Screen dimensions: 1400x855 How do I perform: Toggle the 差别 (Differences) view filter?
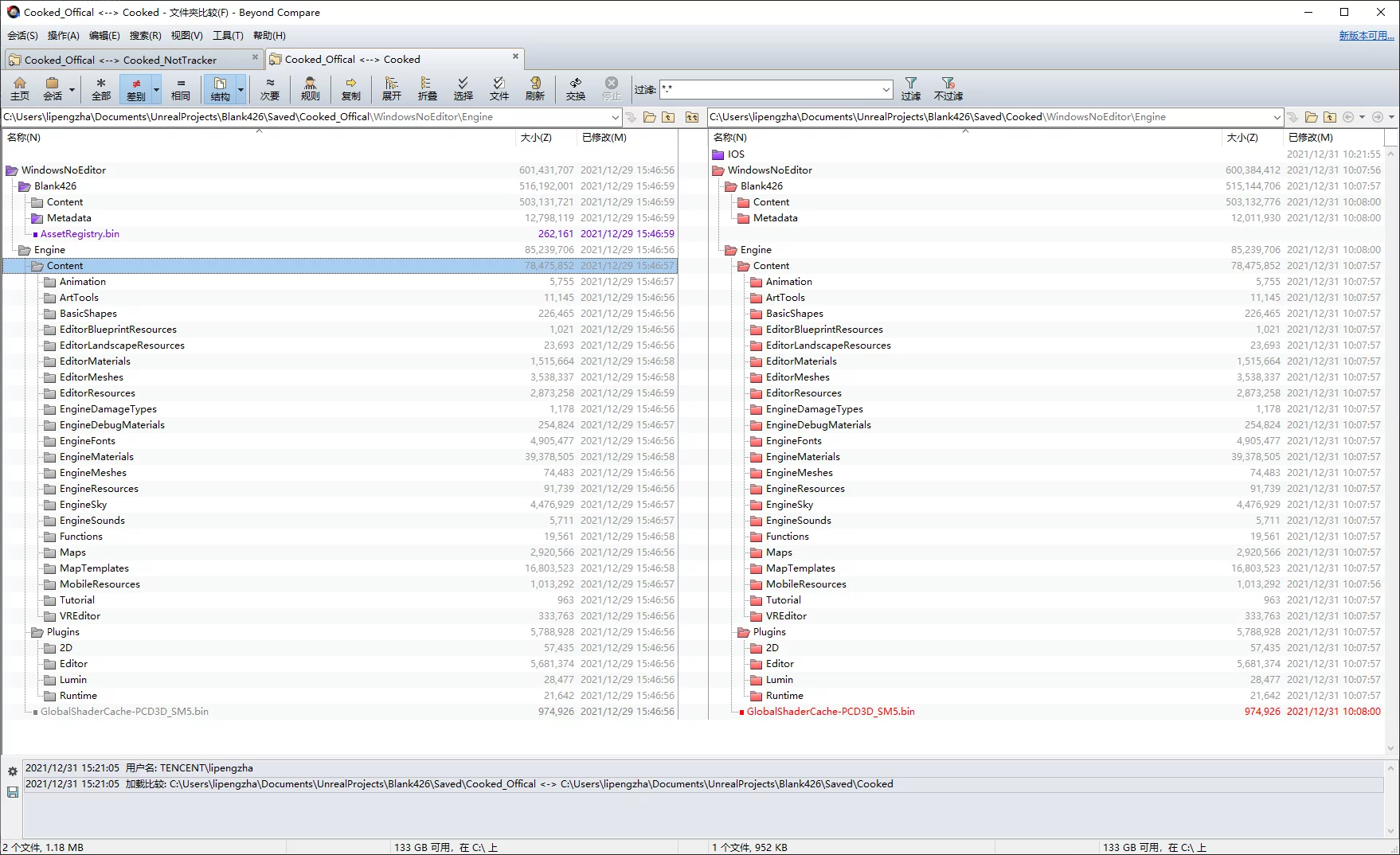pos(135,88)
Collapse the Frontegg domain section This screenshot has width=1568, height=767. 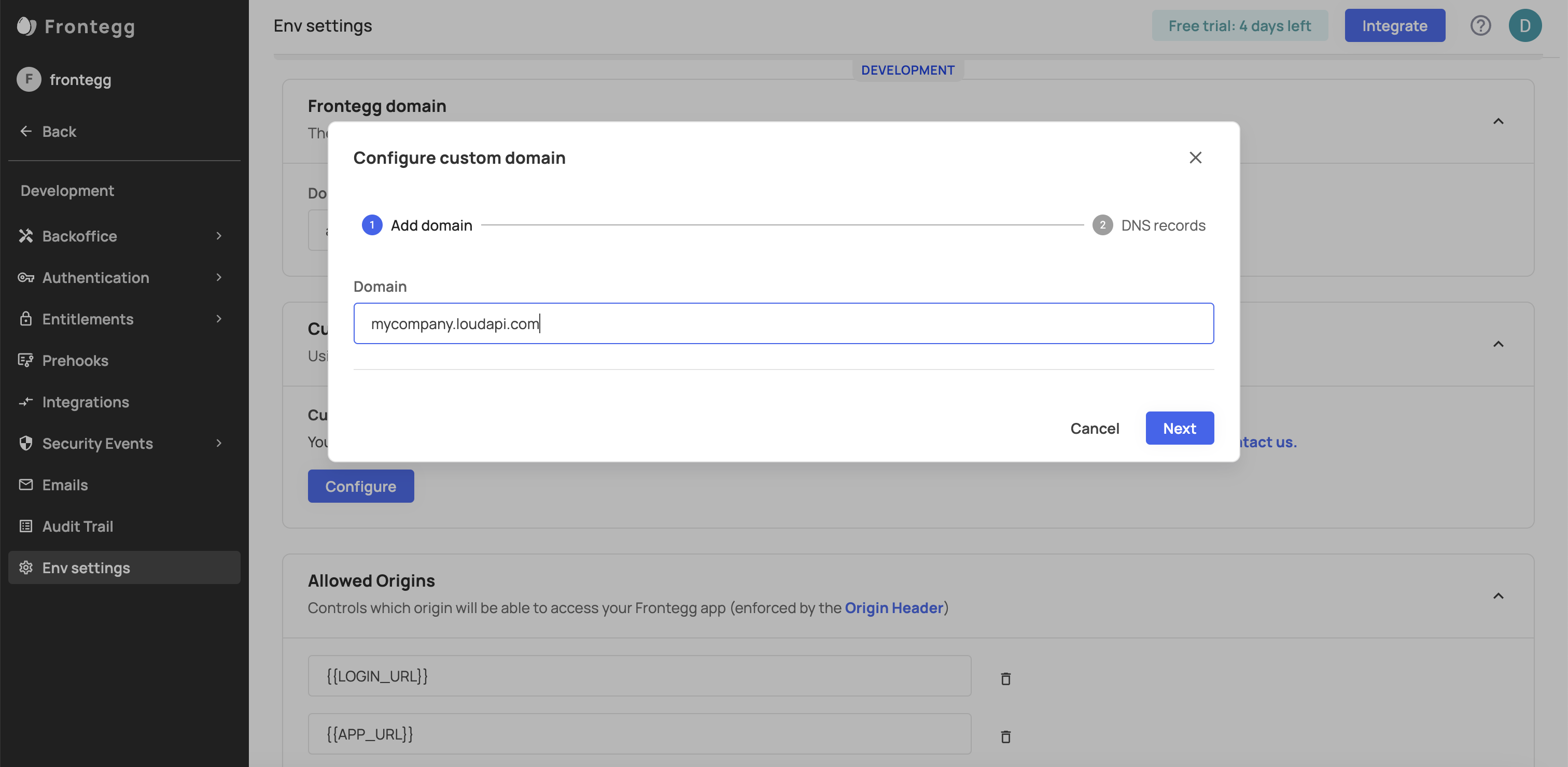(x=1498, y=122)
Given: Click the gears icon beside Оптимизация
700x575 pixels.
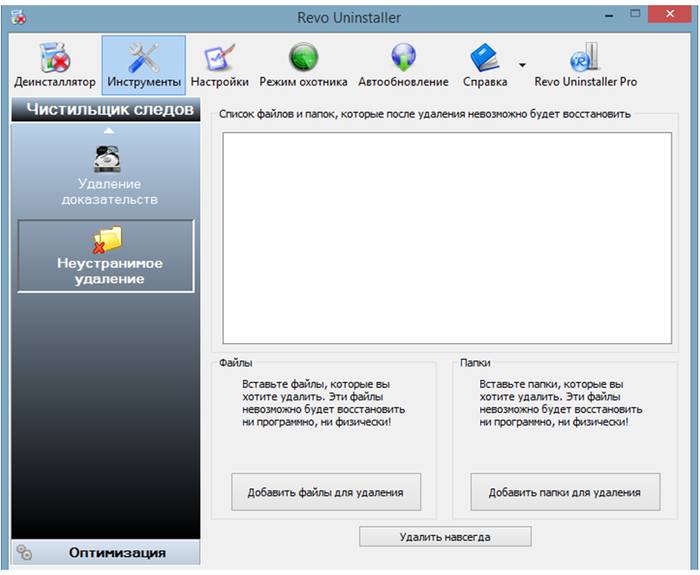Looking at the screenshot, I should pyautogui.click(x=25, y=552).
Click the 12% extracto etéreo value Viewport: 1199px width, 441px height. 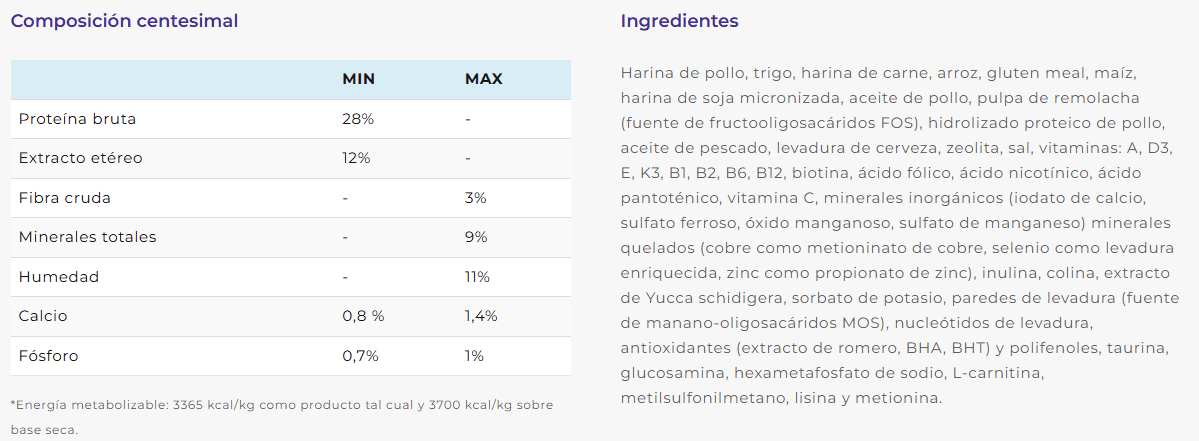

**Set task**. Recast everything from the line containing "Given: Click the" down to the end of the material above as a numbered list, with blank lines left out. Leave the pictures out of your answer.

**Response**.
1. Given: Click the gears icon beside Оптимизация
2. 700x575 pixels.
3. Looking at the screenshot, I should pyautogui.click(x=25, y=552).
4. Click the 12% extracto etéreo value Viewport: 1199px width, 441px height. 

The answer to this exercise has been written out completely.